You have a "problem" device. This may manifest in different ways; here are just a few:
- Cannot see device main page in GUI
- Cannot re-add the device - it says it is already there
- Poskey errors on yellow flashes at top of GUI
- Run toolbox tools and they throw errors
- Attempt to install a ZenPack and get errors
You cannot select the device in the GUI and delete it - it errors in some way. The device is "half there".
You should always start by running the toolbox tools. These come as part of the standard build in later versions of Zenoss 5.x; earlier versions of 5 and previous versions, follow the link https://support.zenoss.com/hc/en-us/articles/203117595-How-To-Install-And-Use-the-zenoss-toolbox to get and install the tools. This suite has grown and improved over the years so you may not have all the utilities if you have an older version installed. Instructions for running the toolbox tools are now (October 2017) in appendix A of the Upgrade Guide. There are four main tools that can either be run in check mode or fix mode; always run in check mode first, which may take a long time but should not actually DO anything to the databases. They should be run in the following order:
The "-f" flag for each tool requests the problems to be fixed. The commands can also take a -v10 flag for verbose logging. If you are working with Zenoss 5.x, these should be run from within the zope container. For many problems, the toolbox tools can now fix the issue.
Using the Zope Management Interface (ZMI)
Zenoss is built using the Zope application development environment. The ZMI, strictly, is part of Zope rather than Zenoss, and lets sufficiently authorised users of the GUI explore the ZODB database. In practise, this means you need the Manager role for your Zenoss GUI user (not just ZenManager). Point your browser at the normal Zenoss GUI, with the end of the URL as /zport/dmd/manage , for example https://zen42.class.example.org/zport/dmd/manage .
By navigating down the device class path hierarchy at the left-hand side you can inspect the instances of a particular class. Note that each Zenoss device class has a "devices" (lower-case d) link to follow before you see the actual device instances. Once you have navigated to the device instance, use the Properties tab at the far right to see attributes of this device.
If you have got this far, then the issue is more likely to be with a component of the device so go back to the Contents tab for the device and try to explore some of the relationships; most of the components are found under the os relationship or the hw relationship. Fundamentally you are looking for clues as to where it breaks.

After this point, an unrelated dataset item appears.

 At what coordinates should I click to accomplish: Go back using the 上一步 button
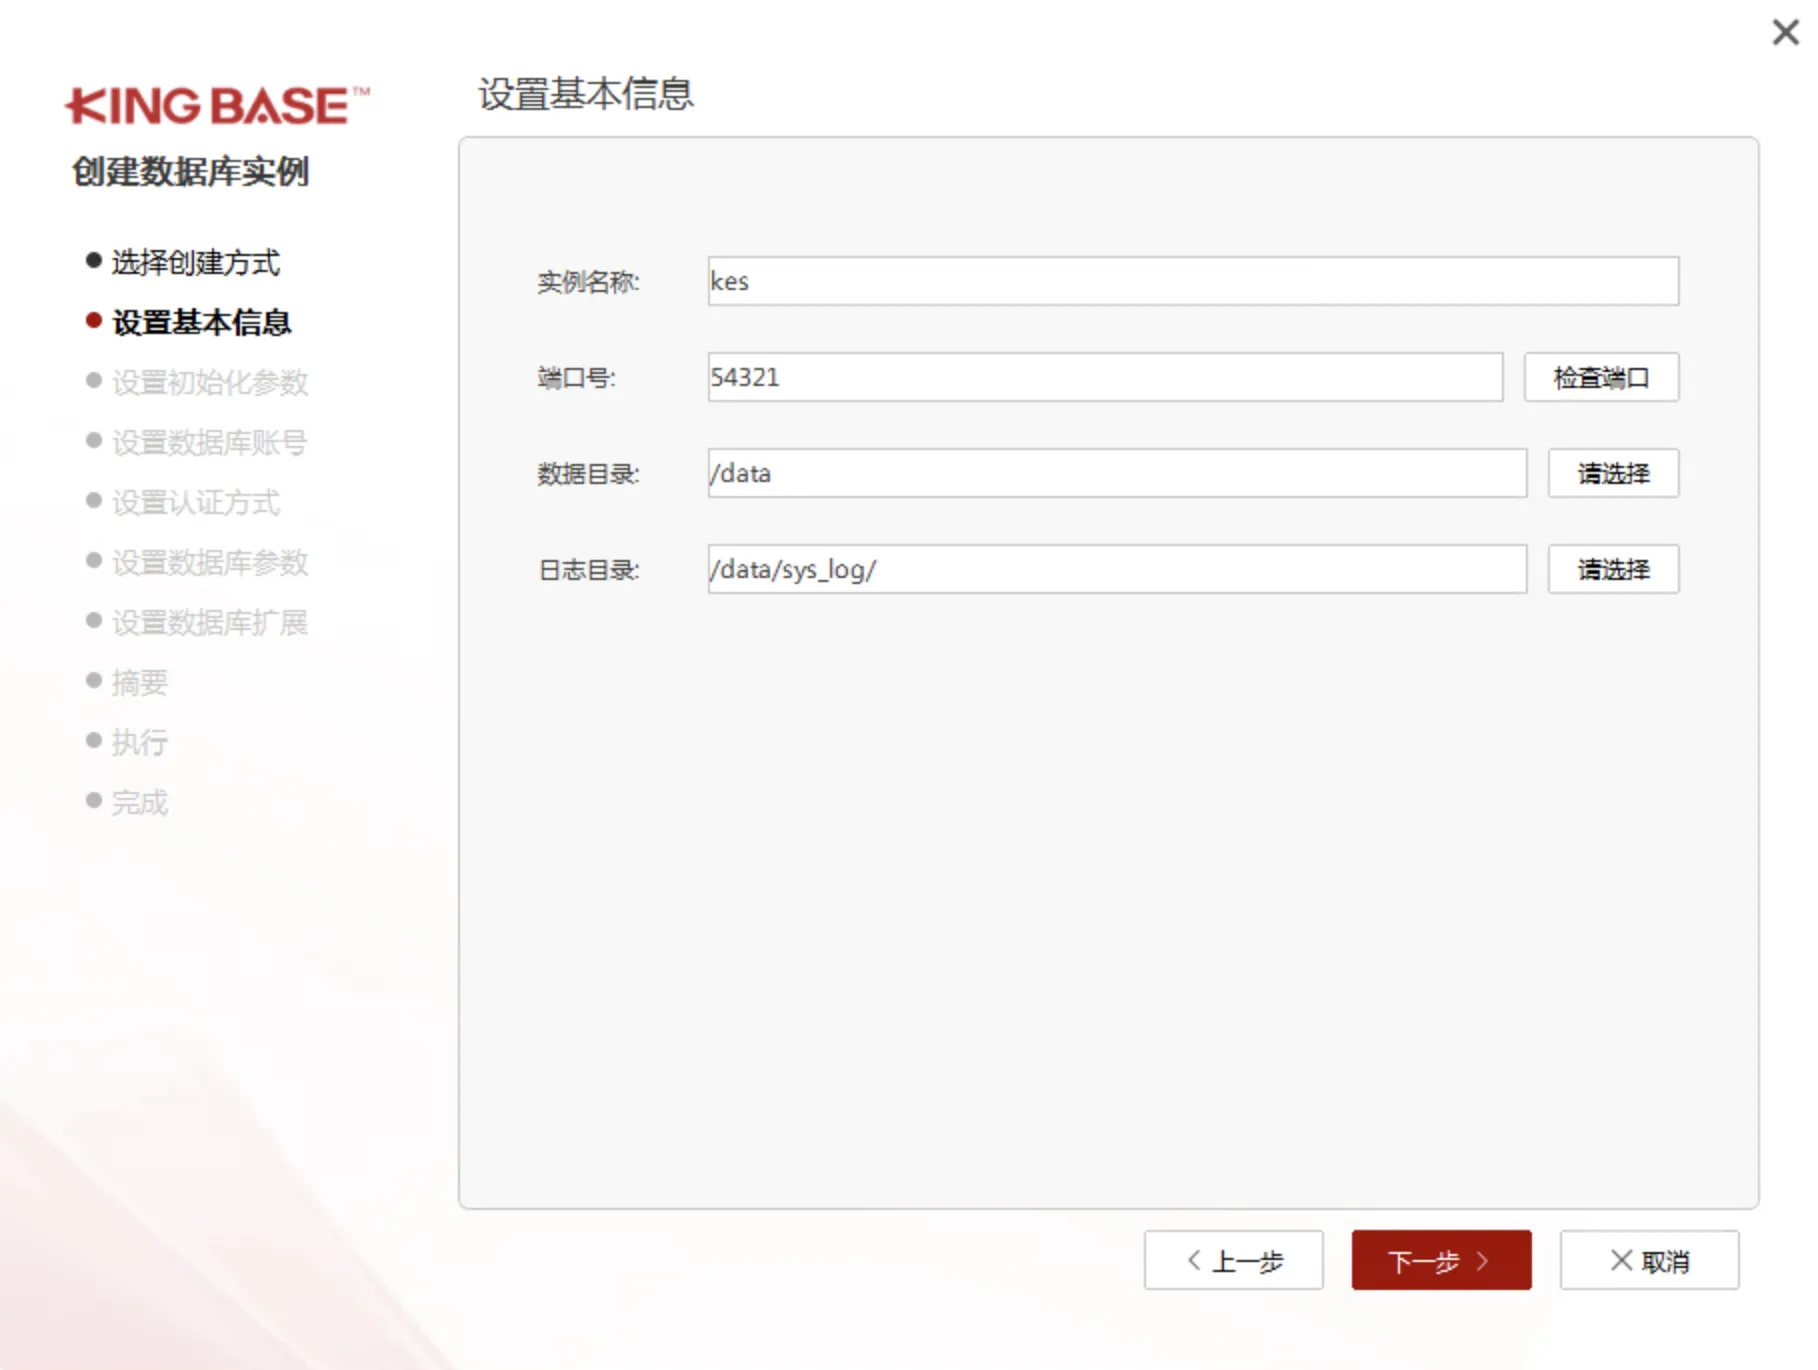coord(1233,1260)
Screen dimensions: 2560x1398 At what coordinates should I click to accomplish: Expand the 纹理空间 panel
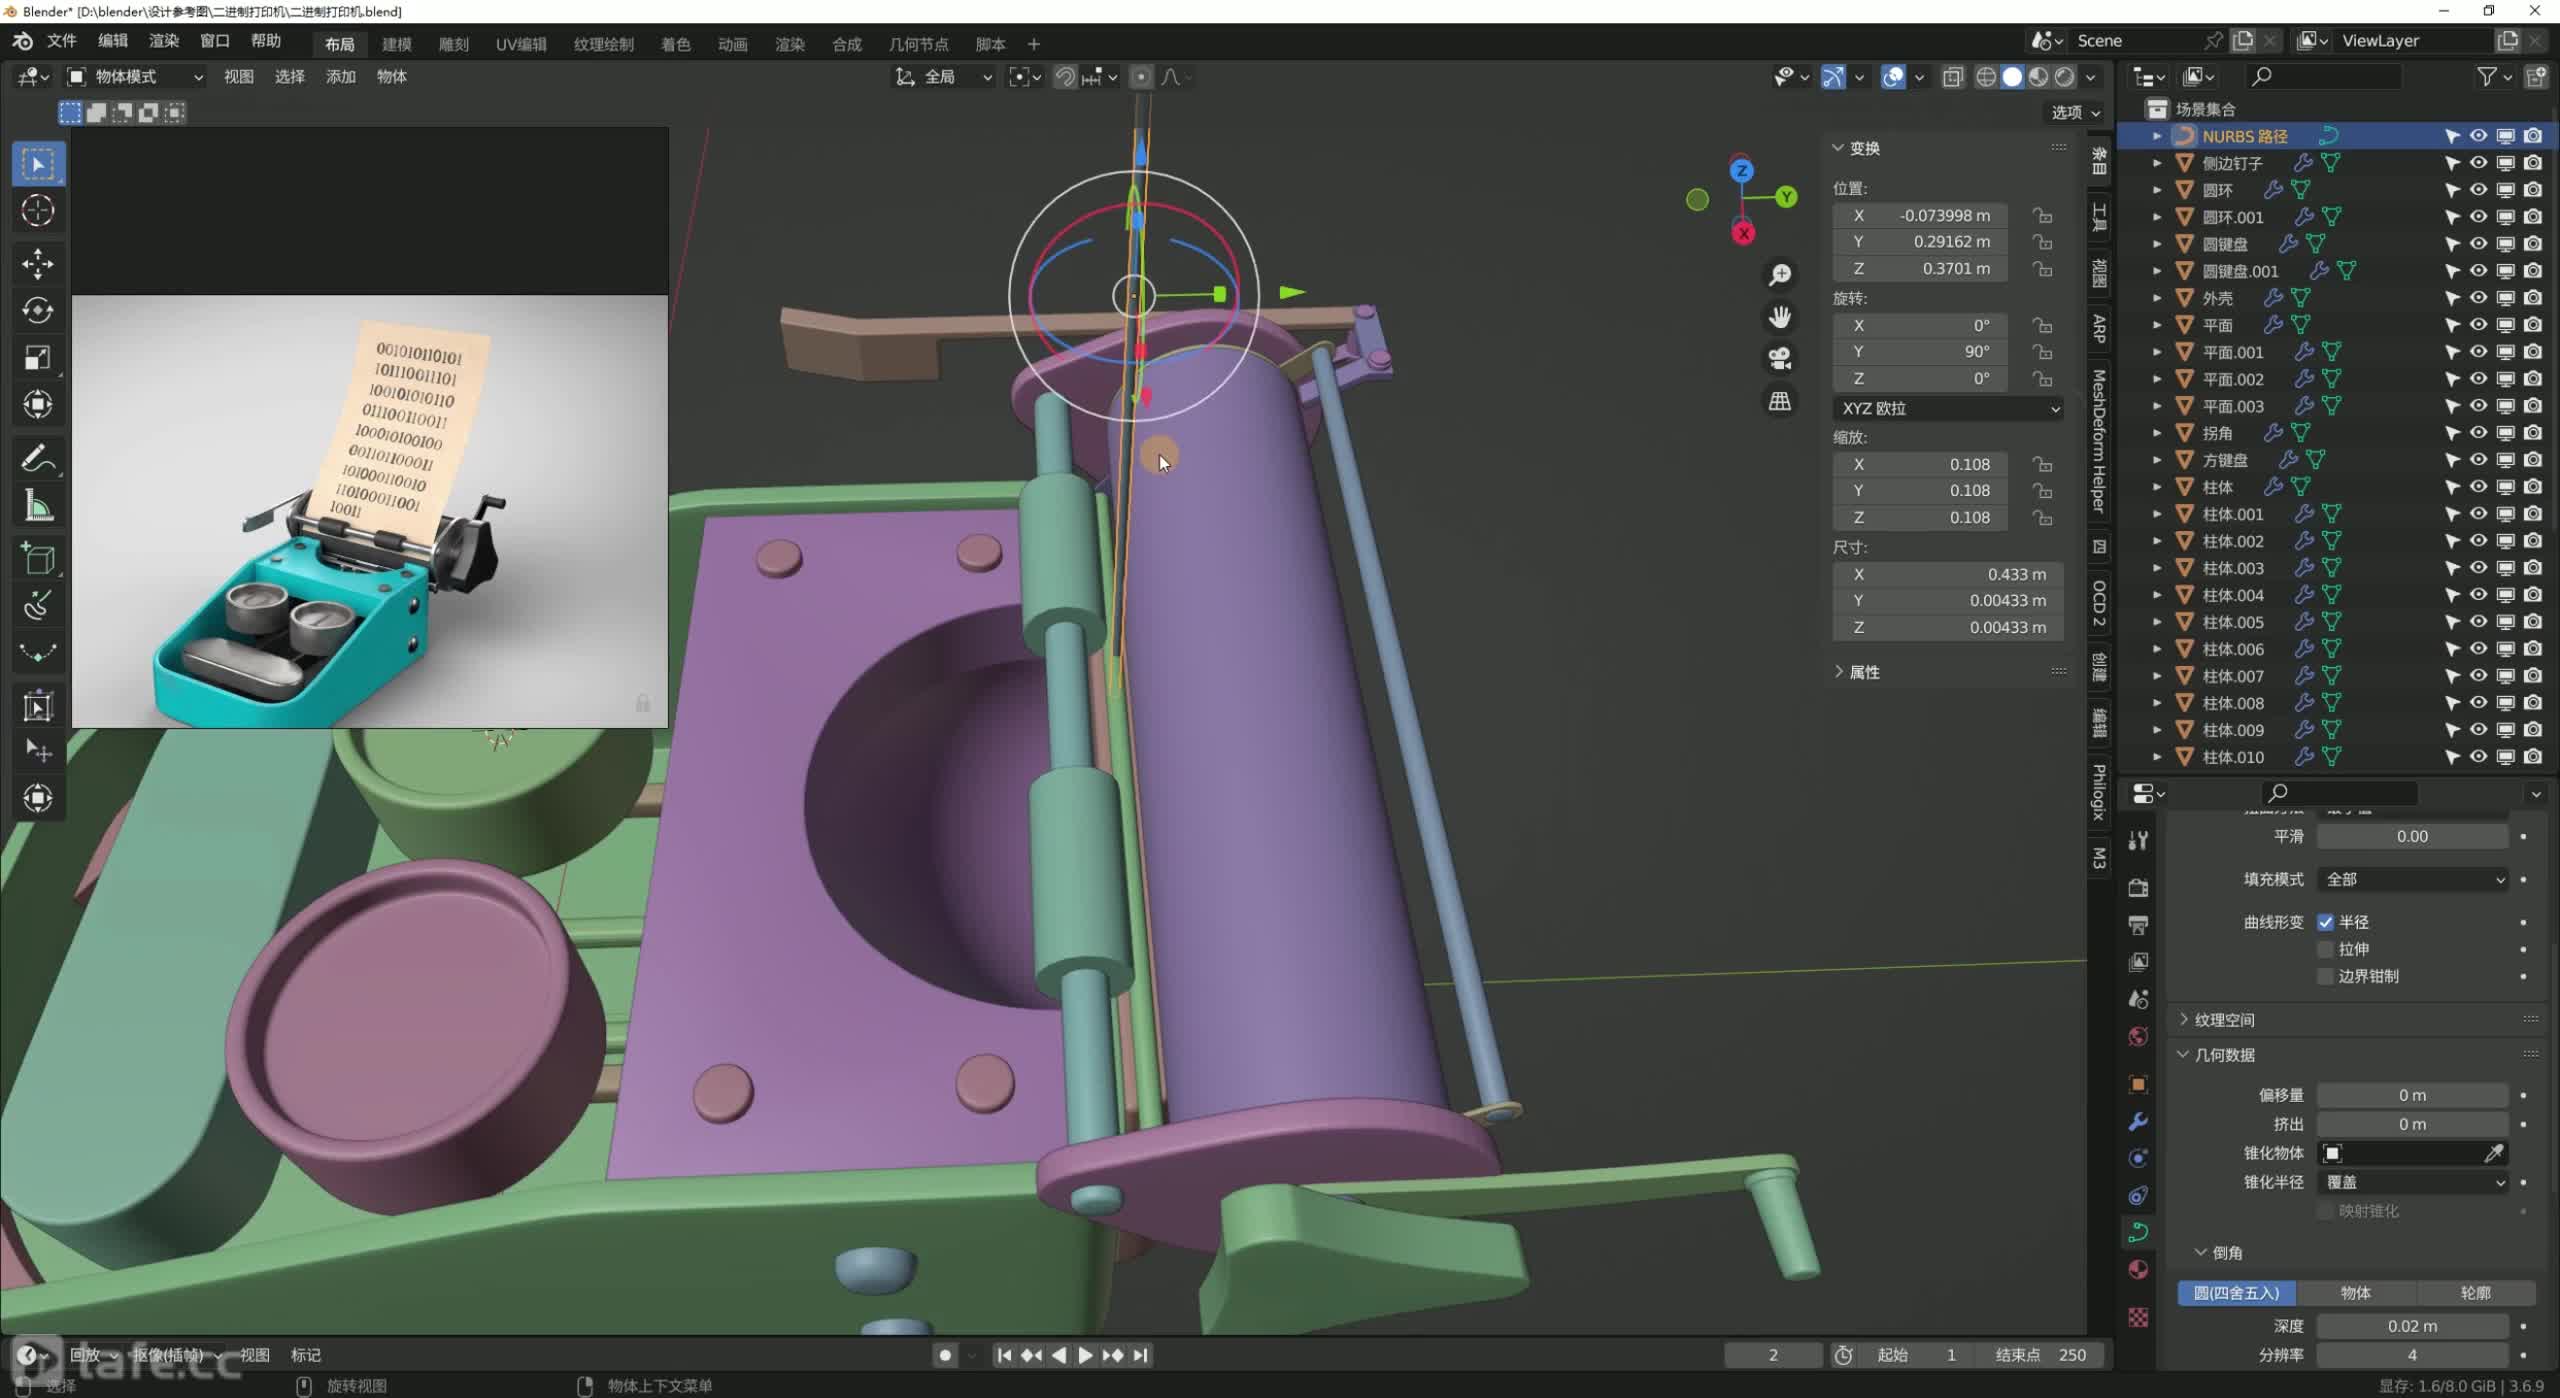pyautogui.click(x=2224, y=1020)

The ZMI is most unlikely to cause further breakage unless you actively select to save any changes. Use it as an investigative tool.
Hacking using zendmd
Occasionally, the internal Zope Database (ZODB) has got messed up such that the toolbox tools can't fix it. Once you are in this scenario, you must make sure that your system is backed up and, preferably, you are in a maintenance window for your organisation.
zendmd is a tool that allows you to access and manipulate the ZODB database (and potentially other databases). It should be run as the zenoss user, in the zope container (for Zenoss 5 folk). It has the power to do bad things as well as good but it is a good investigative tool and can sometimes work fix magic. Assume that the problem device is zen42.class.example.org. First see if you can get to the device using find:
>>> d=find('zen42.class.example.org') >>> d <Device at /zport/dmd/Devices/Server/Linux/devices/zen42.class.example.org>
This shows that the device can be found in ZODB and that it is of object class Device (that's a Python object class, not a Zenoss device class, though they may look the same).
>>> print d.id, d.title, d.manageIp zen42.class.example.org zen42.class.example.org 192.168.10.42
We can access various attributes of this object - id, title and manageIp - so at least some of it is there.
Any object in the ZODB database has to be connected into this hierarchical datastructure so, typically, a component (like FileSystem) has a single (toOne) relationship with its owning device, whereas a device can have a toMany relationship with FileSystem (there can be multiple instances of the FileSystem object, one for each file system). Basically, these are links that connect the objects together. Often, the issue is that one half of these links get broken somehow.